After the hood 2 is moved, when a colliding body collides with the hood 2 from an upper front side of the vehicle body V, a collision load F2 (see FIG. 2) is input to an upper surface of the hood 2. The colliding body that collides with the hood 2 is gradually decelerated while deforming the hood 2. When the collision load F2 is large, the colliding body is decelerated while deforming the hinge member 3 in addition to the hood 2. In this way, the collision load F2 is absorbed by deformation of the hood 2, the hinge member 3, or the like. Accordingly, a reaction received by the colliding body from the vehicle body V is reduced.

(Action and Effect)

Interface element records:
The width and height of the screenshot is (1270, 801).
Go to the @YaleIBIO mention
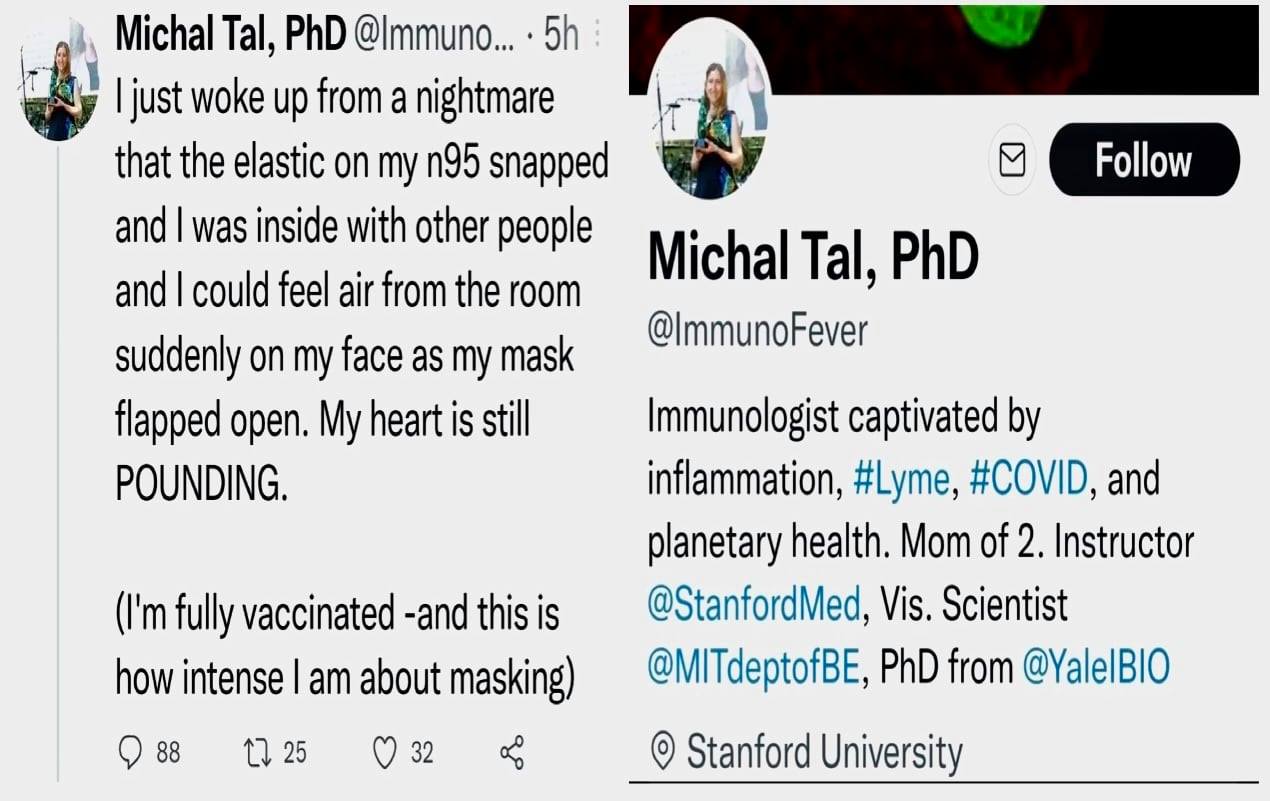[1096, 668]
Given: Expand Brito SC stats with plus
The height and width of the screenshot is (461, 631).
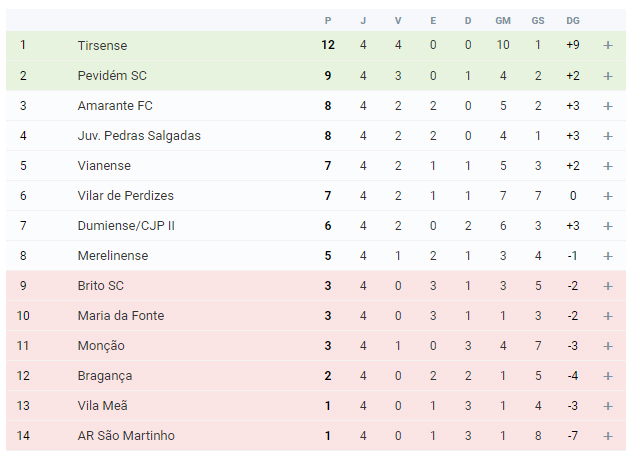Looking at the screenshot, I should click(608, 286).
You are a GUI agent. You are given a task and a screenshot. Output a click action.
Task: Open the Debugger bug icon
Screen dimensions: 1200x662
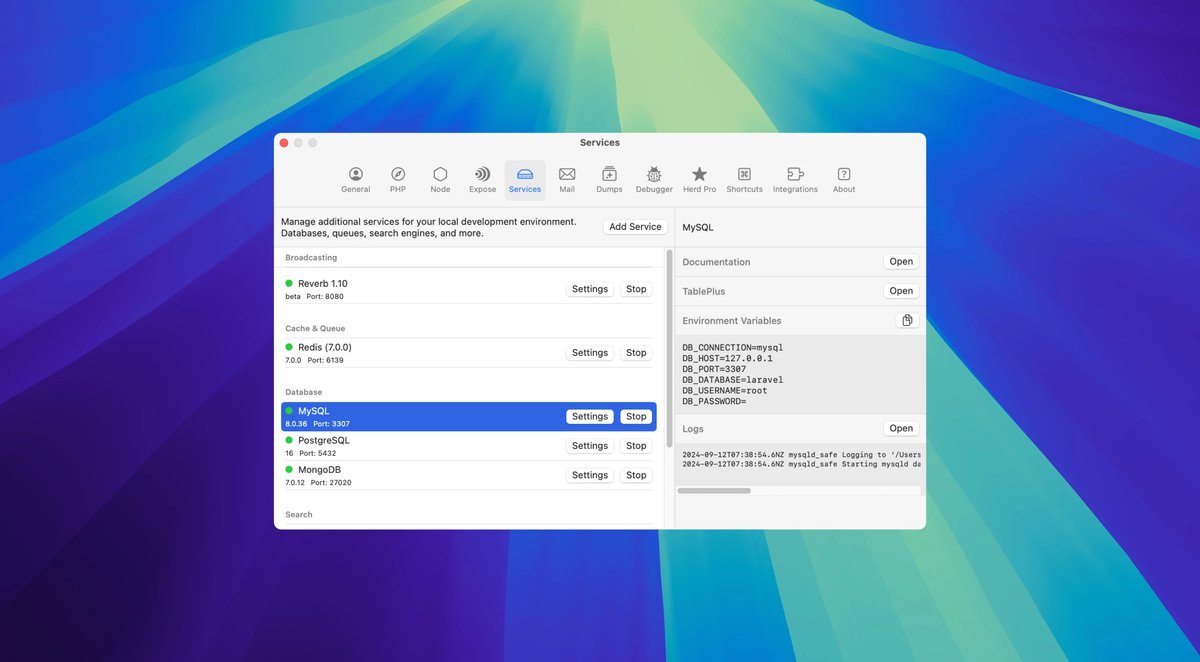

• **SET PROBLEM**: Could you write out the hood collision passage from "After the hood" to "(Action and Effect)"?

• **THE ANSWER**:
After the hood 2 is moved, when a colliding body collides with the hood 2 from an upper front side of the vehicle body V, a collision load F2 (see FIG. 2) is input to an upper surface of the hood 2. The colliding body that collides with the hood 2 is gradually decelerated while deforming the hood 2. When the collision load F2 is large, the colliding body is decelerated while deforming the hinge member 3 in addition to the hood 2. In this way, the collision load F2 is absorbed by deformation of the hood 2, the hinge member 3, or the like. Accordingly, a reaction received by the colliding body from the vehicle body V is reduced.

(Action and Effect)